#### [What this task involves]
Below are records; count the lines in them that hold "computer" and give only the count.

Data items:
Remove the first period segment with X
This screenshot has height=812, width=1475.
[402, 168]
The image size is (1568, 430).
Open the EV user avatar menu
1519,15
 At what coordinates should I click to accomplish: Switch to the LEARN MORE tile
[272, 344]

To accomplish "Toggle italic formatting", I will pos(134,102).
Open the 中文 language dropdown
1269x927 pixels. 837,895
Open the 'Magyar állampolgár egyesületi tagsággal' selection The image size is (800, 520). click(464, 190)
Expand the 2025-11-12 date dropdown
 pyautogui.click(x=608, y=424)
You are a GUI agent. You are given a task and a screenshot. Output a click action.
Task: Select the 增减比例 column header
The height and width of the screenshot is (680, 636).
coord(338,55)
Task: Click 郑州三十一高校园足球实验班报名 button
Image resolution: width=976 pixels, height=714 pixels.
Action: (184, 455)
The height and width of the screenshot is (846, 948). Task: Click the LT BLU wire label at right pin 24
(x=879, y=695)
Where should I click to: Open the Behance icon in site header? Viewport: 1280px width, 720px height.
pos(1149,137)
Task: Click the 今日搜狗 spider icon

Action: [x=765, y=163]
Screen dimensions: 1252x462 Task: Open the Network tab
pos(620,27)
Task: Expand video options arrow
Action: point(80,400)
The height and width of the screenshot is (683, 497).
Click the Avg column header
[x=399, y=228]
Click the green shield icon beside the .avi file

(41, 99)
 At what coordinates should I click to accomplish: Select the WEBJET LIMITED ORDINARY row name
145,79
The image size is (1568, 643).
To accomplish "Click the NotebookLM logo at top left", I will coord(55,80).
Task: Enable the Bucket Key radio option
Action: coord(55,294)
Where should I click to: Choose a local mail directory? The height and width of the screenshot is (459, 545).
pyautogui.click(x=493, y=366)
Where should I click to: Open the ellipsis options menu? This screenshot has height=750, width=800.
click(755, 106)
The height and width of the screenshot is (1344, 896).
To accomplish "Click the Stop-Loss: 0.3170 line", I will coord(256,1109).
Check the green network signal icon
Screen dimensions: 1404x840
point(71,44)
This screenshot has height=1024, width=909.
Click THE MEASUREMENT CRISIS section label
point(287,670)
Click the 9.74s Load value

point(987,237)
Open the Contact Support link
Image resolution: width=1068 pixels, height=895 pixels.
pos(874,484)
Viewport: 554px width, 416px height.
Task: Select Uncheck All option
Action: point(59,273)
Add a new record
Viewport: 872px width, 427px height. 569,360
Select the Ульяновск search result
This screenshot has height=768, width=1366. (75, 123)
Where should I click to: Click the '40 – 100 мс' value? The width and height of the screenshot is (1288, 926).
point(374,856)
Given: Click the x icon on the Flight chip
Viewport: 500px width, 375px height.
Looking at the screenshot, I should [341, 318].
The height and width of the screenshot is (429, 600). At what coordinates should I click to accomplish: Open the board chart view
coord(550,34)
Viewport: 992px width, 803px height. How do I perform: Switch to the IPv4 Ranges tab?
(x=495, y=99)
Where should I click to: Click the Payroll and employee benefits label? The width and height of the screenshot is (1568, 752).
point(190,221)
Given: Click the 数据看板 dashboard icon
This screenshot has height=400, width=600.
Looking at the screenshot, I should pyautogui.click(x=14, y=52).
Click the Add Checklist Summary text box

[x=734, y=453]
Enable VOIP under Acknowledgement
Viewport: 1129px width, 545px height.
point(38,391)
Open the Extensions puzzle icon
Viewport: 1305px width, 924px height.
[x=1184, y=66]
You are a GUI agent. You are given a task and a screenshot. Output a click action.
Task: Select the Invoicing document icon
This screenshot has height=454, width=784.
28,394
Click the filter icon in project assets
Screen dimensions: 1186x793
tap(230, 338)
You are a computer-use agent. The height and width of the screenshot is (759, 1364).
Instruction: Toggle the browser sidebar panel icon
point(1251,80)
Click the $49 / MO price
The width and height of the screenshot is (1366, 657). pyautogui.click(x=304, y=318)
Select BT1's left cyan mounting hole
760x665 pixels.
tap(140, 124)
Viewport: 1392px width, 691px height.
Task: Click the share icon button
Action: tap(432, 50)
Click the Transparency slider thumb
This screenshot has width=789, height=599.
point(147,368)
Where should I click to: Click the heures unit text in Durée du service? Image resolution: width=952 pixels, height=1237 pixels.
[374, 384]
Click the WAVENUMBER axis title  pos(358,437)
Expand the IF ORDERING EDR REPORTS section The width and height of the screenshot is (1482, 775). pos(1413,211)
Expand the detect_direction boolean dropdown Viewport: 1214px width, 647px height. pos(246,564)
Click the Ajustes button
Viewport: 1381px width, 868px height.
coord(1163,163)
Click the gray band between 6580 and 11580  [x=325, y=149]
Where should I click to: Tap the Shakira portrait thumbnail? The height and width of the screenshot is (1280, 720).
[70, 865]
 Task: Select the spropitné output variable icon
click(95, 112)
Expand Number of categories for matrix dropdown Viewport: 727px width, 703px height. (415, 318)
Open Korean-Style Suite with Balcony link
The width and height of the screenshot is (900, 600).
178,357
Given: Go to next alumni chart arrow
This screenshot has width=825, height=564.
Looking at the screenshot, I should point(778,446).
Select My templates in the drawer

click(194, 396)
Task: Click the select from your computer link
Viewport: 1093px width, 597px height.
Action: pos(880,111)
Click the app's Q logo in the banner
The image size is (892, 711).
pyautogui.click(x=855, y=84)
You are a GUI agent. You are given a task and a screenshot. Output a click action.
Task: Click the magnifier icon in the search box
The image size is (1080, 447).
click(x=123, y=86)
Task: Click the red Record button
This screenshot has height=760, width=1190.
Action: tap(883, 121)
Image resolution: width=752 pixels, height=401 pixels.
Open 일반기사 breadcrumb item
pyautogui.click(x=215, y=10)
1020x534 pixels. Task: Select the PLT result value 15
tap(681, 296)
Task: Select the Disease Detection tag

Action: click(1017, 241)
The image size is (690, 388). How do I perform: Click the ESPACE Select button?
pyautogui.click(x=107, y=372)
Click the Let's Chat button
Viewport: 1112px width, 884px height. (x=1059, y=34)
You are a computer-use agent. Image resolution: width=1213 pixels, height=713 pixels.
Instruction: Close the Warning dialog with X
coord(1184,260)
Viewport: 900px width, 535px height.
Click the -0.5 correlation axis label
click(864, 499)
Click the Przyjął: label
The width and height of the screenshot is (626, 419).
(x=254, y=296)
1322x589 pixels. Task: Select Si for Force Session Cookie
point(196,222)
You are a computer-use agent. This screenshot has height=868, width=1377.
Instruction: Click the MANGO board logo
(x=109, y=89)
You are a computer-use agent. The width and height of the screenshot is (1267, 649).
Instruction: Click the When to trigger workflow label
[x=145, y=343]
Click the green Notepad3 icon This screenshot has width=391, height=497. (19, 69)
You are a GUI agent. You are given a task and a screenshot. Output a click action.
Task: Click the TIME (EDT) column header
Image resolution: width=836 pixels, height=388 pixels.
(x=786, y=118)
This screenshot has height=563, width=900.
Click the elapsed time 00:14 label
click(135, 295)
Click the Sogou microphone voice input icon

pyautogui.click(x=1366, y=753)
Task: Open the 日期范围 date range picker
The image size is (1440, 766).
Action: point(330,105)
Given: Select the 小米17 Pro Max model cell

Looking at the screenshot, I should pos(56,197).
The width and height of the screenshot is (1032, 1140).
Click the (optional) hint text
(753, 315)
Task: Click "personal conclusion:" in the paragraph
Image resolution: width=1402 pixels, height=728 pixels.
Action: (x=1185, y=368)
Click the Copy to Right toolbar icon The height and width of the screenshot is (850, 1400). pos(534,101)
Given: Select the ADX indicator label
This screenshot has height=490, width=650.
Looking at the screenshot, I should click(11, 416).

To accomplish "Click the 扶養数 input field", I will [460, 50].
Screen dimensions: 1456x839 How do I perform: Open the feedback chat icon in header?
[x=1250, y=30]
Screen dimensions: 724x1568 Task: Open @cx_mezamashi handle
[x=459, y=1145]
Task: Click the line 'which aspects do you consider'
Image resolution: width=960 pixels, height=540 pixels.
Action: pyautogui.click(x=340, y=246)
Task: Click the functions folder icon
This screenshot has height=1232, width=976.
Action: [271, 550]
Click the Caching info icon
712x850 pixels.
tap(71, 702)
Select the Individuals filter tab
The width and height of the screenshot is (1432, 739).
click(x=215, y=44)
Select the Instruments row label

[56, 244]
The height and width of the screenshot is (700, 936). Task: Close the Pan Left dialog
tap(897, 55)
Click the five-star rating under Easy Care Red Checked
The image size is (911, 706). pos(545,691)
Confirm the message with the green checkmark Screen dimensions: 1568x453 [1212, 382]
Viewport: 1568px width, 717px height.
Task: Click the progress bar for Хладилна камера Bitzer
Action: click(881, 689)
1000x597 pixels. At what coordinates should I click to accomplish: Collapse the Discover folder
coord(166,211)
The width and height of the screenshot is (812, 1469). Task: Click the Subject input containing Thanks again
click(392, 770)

#### [Written answer]
5